Que reste t-il, près de huit mois après l’euphorie cannoise, du mini-choc constitué par La Fracture ? Finalement rien de plus qu’un vague sentiment de médiocrité, sentiment alimenté par un film certes efficace et nullement ennuyant mais de tonalité tellement « fort de café » que l’on a bien du mal à s’attacher aux deux destinées sus-citées. Filmés presque intégralement dans un service d’urgence ultra-saturé les personnages de Yann (Pio Marmaï, pourtant bon acteur de son état, agace ici plus qu’autre chose à force de nervosité forcée, ndlr) et de Raf (Valeria Bruni Tedeschi, difficilement supportable de manières et d’apitoiements en tous genres , enchaîne les jérémiades à qui mieux mieux…) sont dépeints par Catherine Corsini dans un registre banalement caricatural, la réalisatrice tentant lourdement d’expliciter la fracture sociale intrinsèque à l’intitulé de son nouveau long métrage à renfort d’oppositions souvent faciles et réductrices. Au gré d’une symbolique conférant pratiquement au ridicule (une jambe fracturée, un bras idem, un pays itou, et cetera, et cetera…) ledit drame cherche visiblement à racoler son audience en hystérisant son propos, ce qu’il parvient d’ailleurs partiellement à accomplir.
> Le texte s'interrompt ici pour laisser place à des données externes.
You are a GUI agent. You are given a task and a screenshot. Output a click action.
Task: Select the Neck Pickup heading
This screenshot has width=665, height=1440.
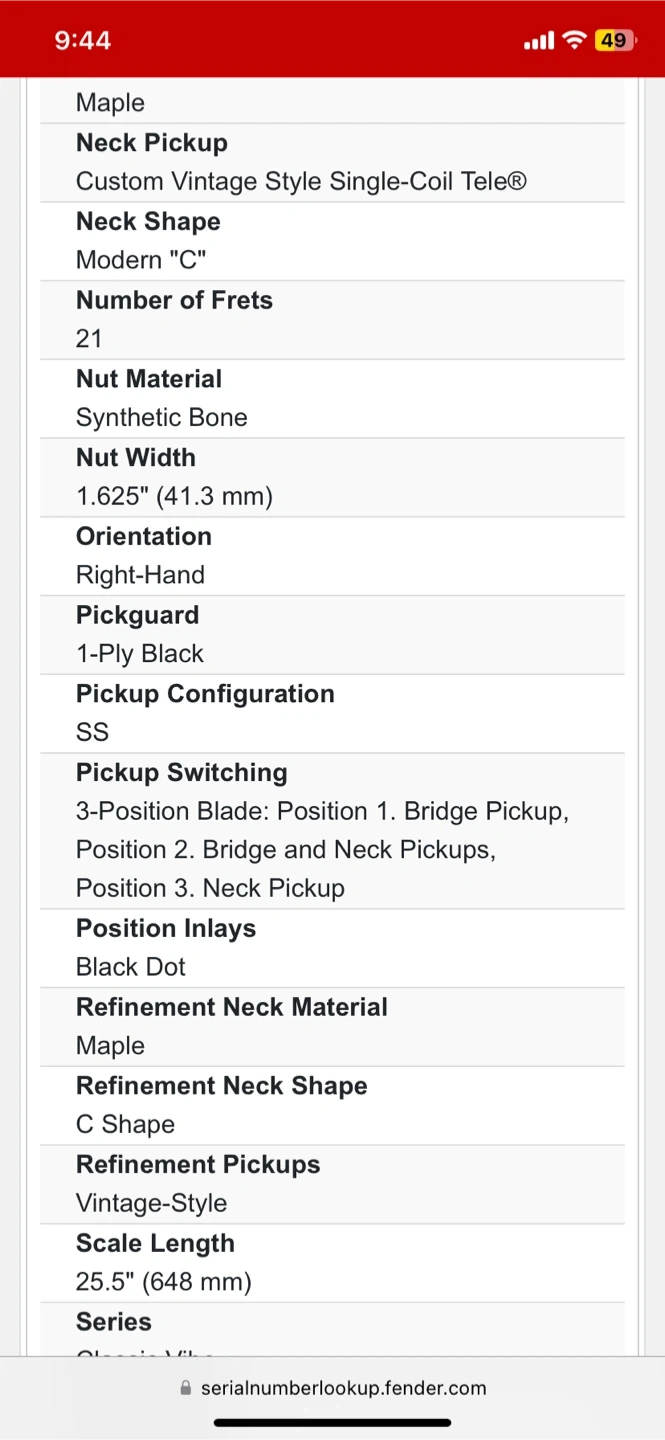coord(152,143)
Efficace mais cruellement antipathique La Fracture est à l’image du personnage de Raphaëlle incarné par Valeria Bruni Tedeschi : un film hype entièrement à côté de la plaque et d’un sujet qu’il traite avec superficialité et non sans une certaine condescendance, faisant monter la mayonnaise en laissant pratiquement au second plan les petites gens ainsi qu’un personnel soignant particulièrement sollicité…
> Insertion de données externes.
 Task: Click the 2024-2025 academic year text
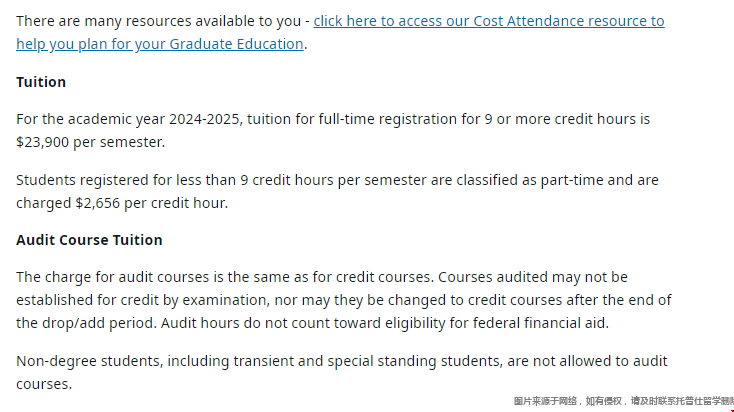pyautogui.click(x=204, y=119)
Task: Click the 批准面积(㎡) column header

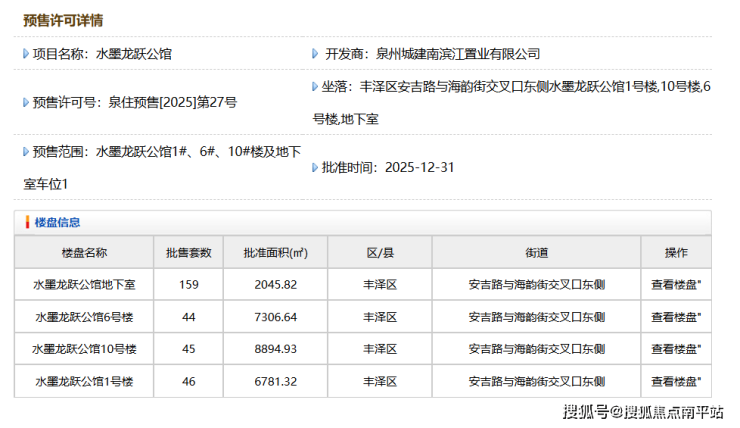Action: [x=275, y=253]
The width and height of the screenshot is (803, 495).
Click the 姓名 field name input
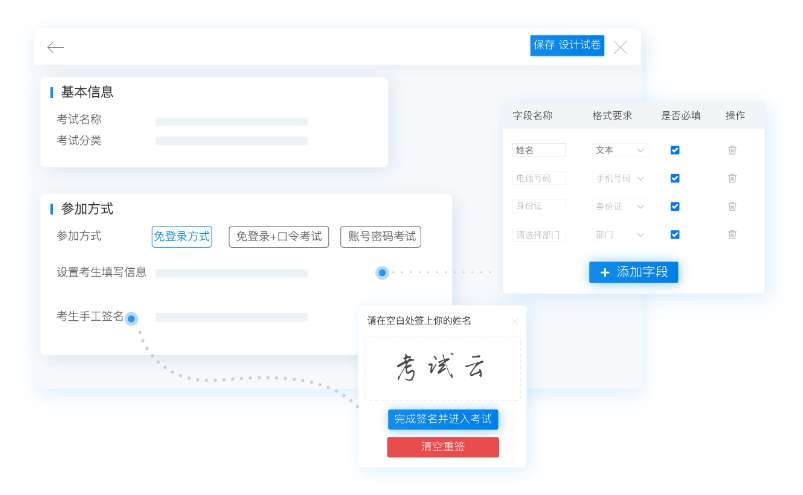539,150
De ce point de vue deux actrices tirent néanmoins leur épingle du jeu : Marina Foïs d’une part, plutôt crédible en compagne exaspérée par les incessantes simagrées de son ex-conjointe (la comédienne représente en cette occasion un élégant contrepoint susceptible d’amener un soupçon de nuance à cette tambouille filmique…) et Aissatou Diallo Sagna, entièrement juste dans un rôle taillé sur mesure puisque conforme à sa véritable profession (la jeune femme, aide-soignante dans le civil, fut du reste récompensée d’un César du meilleur second rôle féminin cette année pour sa prestation, ndlr)… C’est néanmoins bien peu face à l’ambiance poussive et intempestive d’un film trop fabriqué pour nous convaincre à minima, morceau de cinéma pétri d’intentions mais résolument raté dans sa démarche. Catherine Corsini semble ici passer à côté de son sujet, privilégiant le drame petit-bourgeois au détriment d’une véritable prise de conscience sociétale voire idéologique. Décevant et convenu La Fracture sera toutefois disponible en DVD et Blu-Ray à partir du 16 mars 2022 aux éditions Le Pacte… Libre aux spectateurs de découvrir ou de re-découvrir un film moins clivant que grièvement cassé en deux, opposant assez vulgairement deux classes que rien ne semble, au bout du compte, pouvoir rapprocher de façon constructive…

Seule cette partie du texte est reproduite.